__Texte__.
----

Mais aujourd’hui, il y a une vraie demande des consommateurs. « Les signes AOP et IGP adossés à un label bio sont un marqueur commercial. Les fromages de Savoie peuvent aller se battre sur ce marché de niche-là. Dans le Comté, lui aussi fromage AOP, le bio coexiste parfaitement avec le non bio », constate Martin Perrot, technicien en polyculture-élevage à l’ADABio (Association pour le développement du bio dans les Savoie, l’Isère et l’Ain). De plus, dans leur philosophie, les cahiers des charges entre les signes de qualité et le label bio ont des points de convergence : maximum de pâturage pour les animaux, alimentation non-OGM, pas d’ensilage, traçabilité sur l’approvisionnement, choix des races… 

Pour autant, la conversion au bio d’une exploitation ne doit pas se faire uniquement pour le prix de vente producteur, une fois et demie plus élevé que celui du conventionnel AOP-IGP. En bio, les volumes commercialisés sont inférieurs et les productions très dépendantes des aléas climatiques. Un exploitant peut vite rencontrer des difficultés financières. « Le bio n’est pas un facteur de réussite ni de performance économique », prévient Thibault Chatelain, pour qui il faut prendre le temps de construire et mûrir son projet par rapport à ses objectifs, sa situation et ses débouchés. Sans compter que ce virage a un coût (environ 40 000 euros d’investissement) et qu’il faut bien gérer sa trésorerie pendant les trois années de conversion. D’où l’importance de se faire accompagner par des experts et se former.

----

__Extrait de données__.
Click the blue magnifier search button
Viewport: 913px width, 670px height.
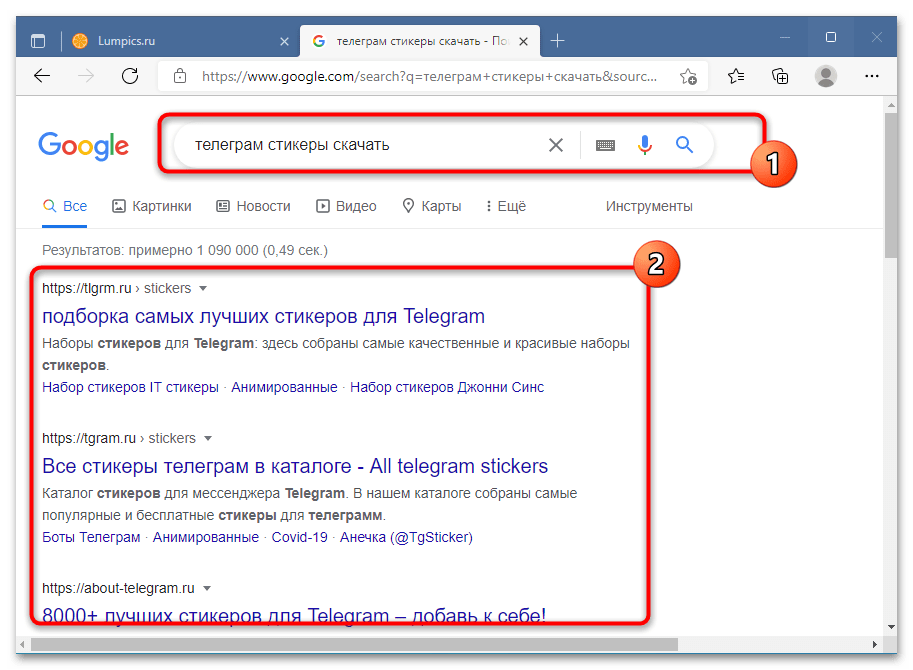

----

__Exercice 1__.
D'après le texte sur le bio et les fromages de Savoie, quels sont les points de convergence entre les cahiers des charges des signes de qualité et le label bio ? Énumérez-les tous.
__Exercice 2__.
Selon le texte sur le bio et les fromages de Savoie, combien coûte environ le passage d'une exploitation au bio ?
__Exercice 3__.
Poursuivez le texte sur la conversion au bio des exploitations fromagères savoyardes à partir de sa dernière phrase.

__Réponse finale 1__.
- Maximum de pâturage pour les animaux
- Alimentation non-OGM
- Pas d'ensilage
- Traçabilité sur l'approvisionnement
- Choix des races

__Réponse finale 2__.
Environ 40 000 euros d'investissement.

__Réponse finale 3__.
La conversion est un vrai projet entrepreneurial, avec une période de transition technique, économique et sociale demandant du temps, de l’énergie et des moyens. Mais à la clé, un nouveau projet de vie motivant et aussi une exploitation plus facile à valoriser dans la perspective de sa transmission.

 

Jean-David Baisamy, arboriculteur à Chevrier, vice-président du Syndicat des Fruits de Savoie (74)
« Notre Earl Fort L’Écluse dans le bassin genevois compte 26 hectares d’arbres fruitiers, 4 ha de poires et 22 en pommes, dont 4 ha en bio et un supplémentaire à venir l’an prochain. Nous y sommes allés progressivement car l’agriculture bio est très technique, chronophage et gourmande en main d’œuvre. Même si avec l’IGP et la production intégrée, nous avions des bases solides. Sur un verger bio, on perd en moyenne 30 % des rendements. Le tout bio est économiquement difficile à supporter, compte tenu des coûts, de la pression de la grande distribution et de la concurrence de pays voisins, moins exigeants sur le cahier des charges et aux coûts du travail inférieurs ».

 

Loïc Bertrand, producteur laitier bio à Saint-Jean-de-Chevelu, président de la Coopérative laitière de Yenne (73).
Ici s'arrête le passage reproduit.